*What to produce*
In the records below, find the line containing "Task: Click the" and transcribe it and every line after it exactly; leave the pictures out.

•••

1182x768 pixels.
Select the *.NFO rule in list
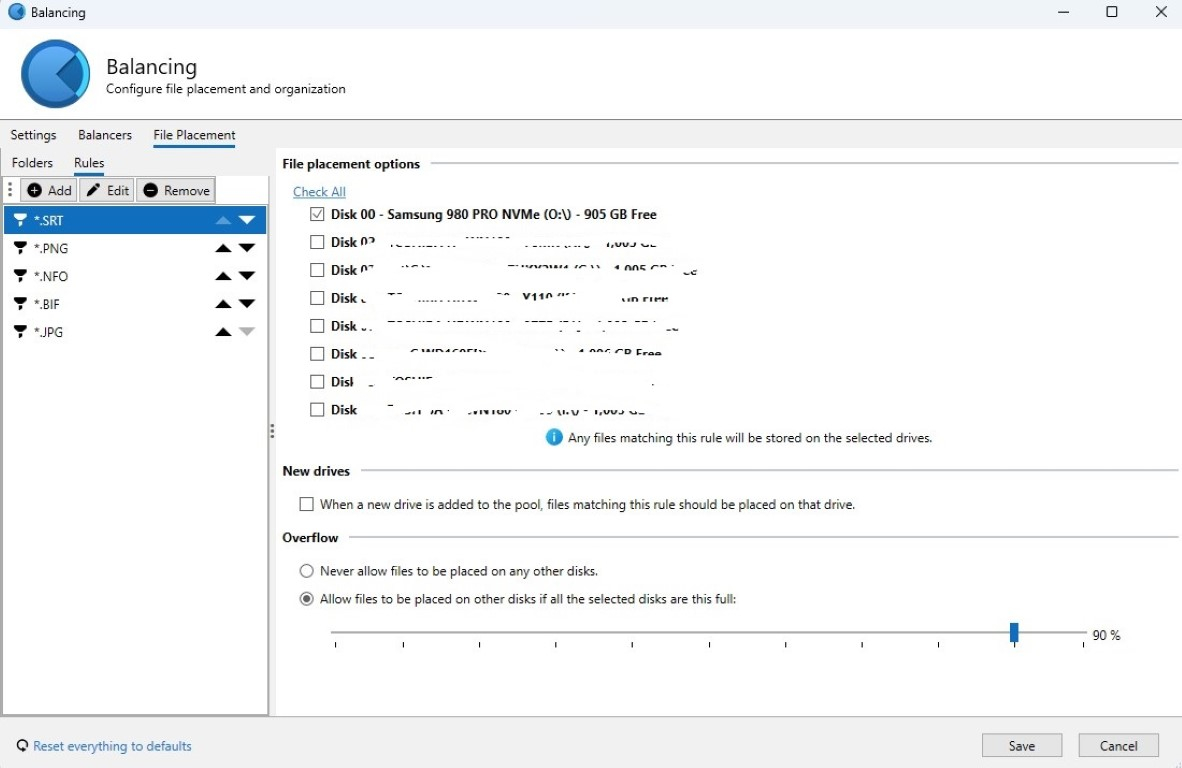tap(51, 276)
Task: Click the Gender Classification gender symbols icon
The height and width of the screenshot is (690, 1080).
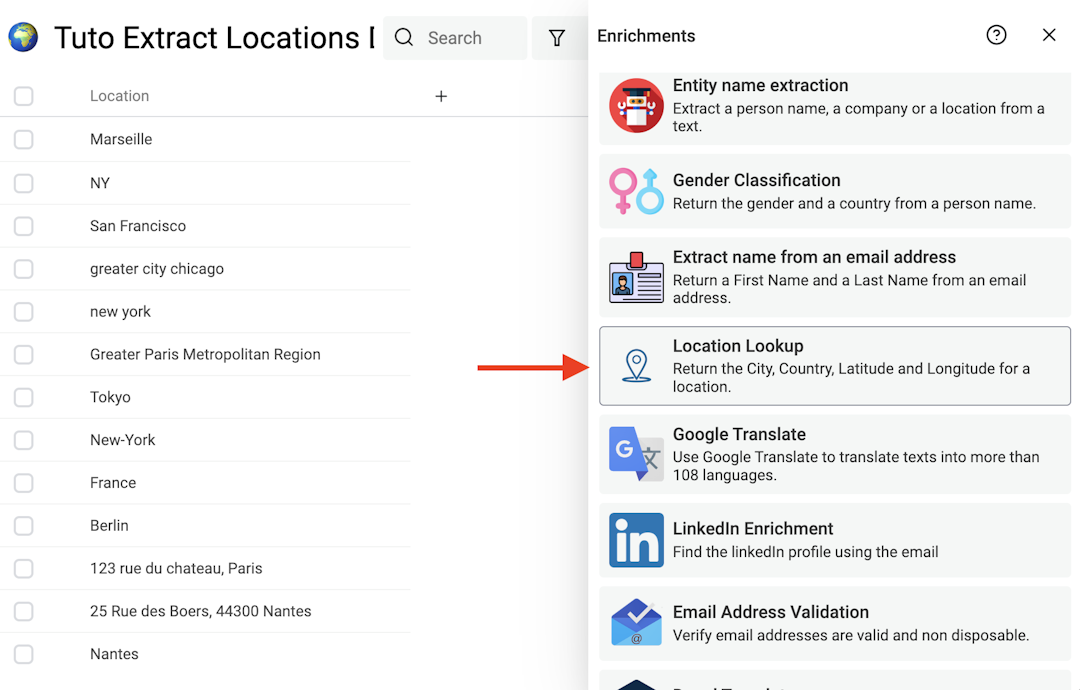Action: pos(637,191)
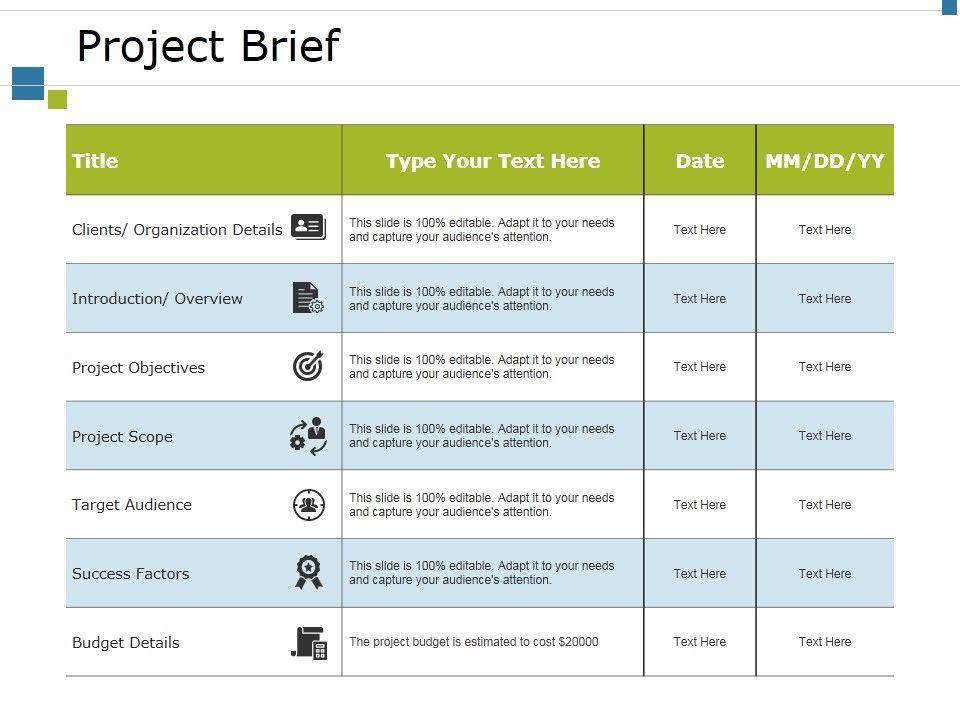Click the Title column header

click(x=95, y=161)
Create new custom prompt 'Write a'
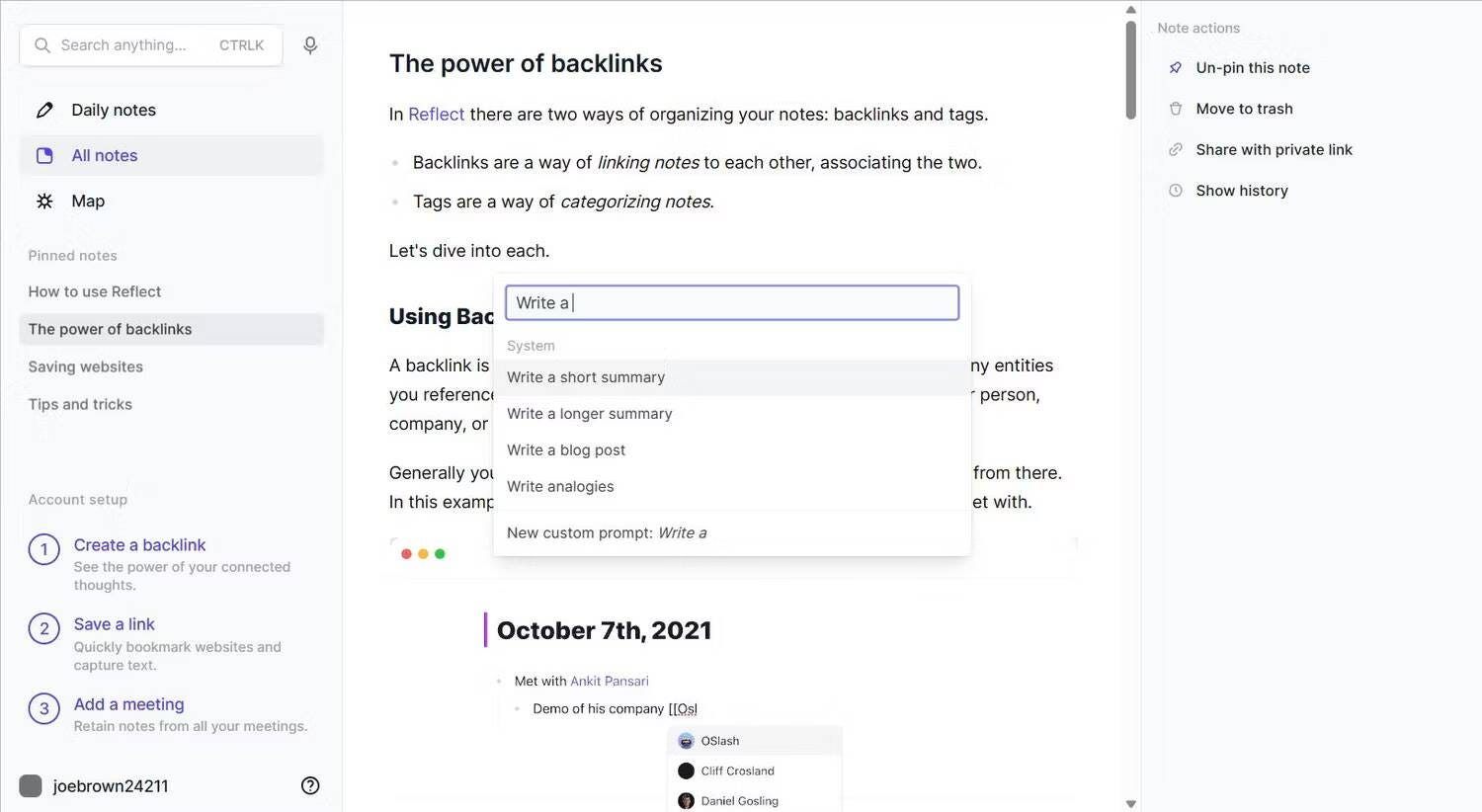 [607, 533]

•••

*Result below*
Task: Click the Gender Classification gender symbols icon
The height and width of the screenshot is (690, 1080).
Action: pos(637,191)
Click the Title column header

click(x=95, y=161)
Create new custom prompt 'Write a'
 [607, 533]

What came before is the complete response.